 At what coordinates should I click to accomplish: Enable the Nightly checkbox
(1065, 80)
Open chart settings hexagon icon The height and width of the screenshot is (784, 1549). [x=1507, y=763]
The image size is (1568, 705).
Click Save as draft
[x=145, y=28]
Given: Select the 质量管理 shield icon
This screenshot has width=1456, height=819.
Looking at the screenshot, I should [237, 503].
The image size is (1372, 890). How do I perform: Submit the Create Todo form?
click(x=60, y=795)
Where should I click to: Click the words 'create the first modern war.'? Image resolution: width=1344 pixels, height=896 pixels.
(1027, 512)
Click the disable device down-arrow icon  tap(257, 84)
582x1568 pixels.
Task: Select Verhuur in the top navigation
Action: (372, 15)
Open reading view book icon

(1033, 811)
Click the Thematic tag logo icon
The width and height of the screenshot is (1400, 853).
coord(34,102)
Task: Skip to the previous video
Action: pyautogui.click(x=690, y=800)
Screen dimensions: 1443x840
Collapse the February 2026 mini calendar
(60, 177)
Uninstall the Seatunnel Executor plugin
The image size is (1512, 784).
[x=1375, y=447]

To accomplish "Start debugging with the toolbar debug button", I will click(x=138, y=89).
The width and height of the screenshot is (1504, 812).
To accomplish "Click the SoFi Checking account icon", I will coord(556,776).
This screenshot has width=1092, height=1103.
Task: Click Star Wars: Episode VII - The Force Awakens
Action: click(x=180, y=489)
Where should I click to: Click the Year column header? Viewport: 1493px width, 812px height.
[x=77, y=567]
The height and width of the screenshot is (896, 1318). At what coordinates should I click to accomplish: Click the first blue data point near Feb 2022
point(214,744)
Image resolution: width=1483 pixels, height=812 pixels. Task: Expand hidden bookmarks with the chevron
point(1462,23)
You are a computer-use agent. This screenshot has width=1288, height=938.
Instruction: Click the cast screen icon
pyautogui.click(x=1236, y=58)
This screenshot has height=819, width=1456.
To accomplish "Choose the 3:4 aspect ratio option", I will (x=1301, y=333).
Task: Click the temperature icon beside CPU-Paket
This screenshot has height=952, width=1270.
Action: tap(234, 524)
+--
BRIEF
Copy out the whole listing exactly; please set it all down.

OUTPUT OF THE EXERCISE
 At what coordinates should I click to accomplish: Enable the Nightly checkbox
(1065, 80)
Open chart settings hexagon icon The height and width of the screenshot is (784, 1549). [x=1507, y=763]
The image size is (1568, 705).
Click Save as draft
[x=145, y=28]
Given: Select the 质量管理 shield icon
This screenshot has width=1456, height=819.
Looking at the screenshot, I should [237, 503].
The image size is (1372, 890). How do I perform: Submit the Create Todo form?
click(x=60, y=795)
Where should I click to: Click the words 'create the first modern war.'? Image resolution: width=1344 pixels, height=896 pixels.
(1027, 512)
Click the disable device down-arrow icon  tap(257, 84)
582x1568 pixels.
Task: Select Verhuur in the top navigation
Action: (372, 15)
Open reading view book icon

(1033, 811)
Click the Thematic tag logo icon
The width and height of the screenshot is (1400, 853).
coord(34,102)
Task: Skip to the previous video
Action: pyautogui.click(x=690, y=800)
Screen dimensions: 1443x840
Collapse the February 2026 mini calendar
(60, 177)
Uninstall the Seatunnel Executor plugin
The image size is (1512, 784).
[x=1375, y=447]

To accomplish "Start debugging with the toolbar debug button", I will click(x=138, y=89).
The width and height of the screenshot is (1504, 812).
To accomplish "Click the SoFi Checking account icon", I will coord(556,776).
This screenshot has width=1092, height=1103.
Task: Click Star Wars: Episode VII - The Force Awakens
Action: click(x=180, y=489)
Where should I click to: Click the Year column header? Viewport: 1493px width, 812px height.
[x=77, y=567]
The height and width of the screenshot is (896, 1318). At what coordinates should I click to accomplish: Click the first blue data point near Feb 2022
point(214,744)
Image resolution: width=1483 pixels, height=812 pixels. Task: Expand hidden bookmarks with the chevron
point(1462,23)
You are a computer-use agent. This screenshot has width=1288, height=938.
Instruction: Click the cast screen icon
pyautogui.click(x=1236, y=58)
This screenshot has height=819, width=1456.
To accomplish "Choose the 3:4 aspect ratio option", I will (x=1301, y=333).
Task: Click the temperature icon beside CPU-Paket
This screenshot has height=952, width=1270.
Action: tap(234, 524)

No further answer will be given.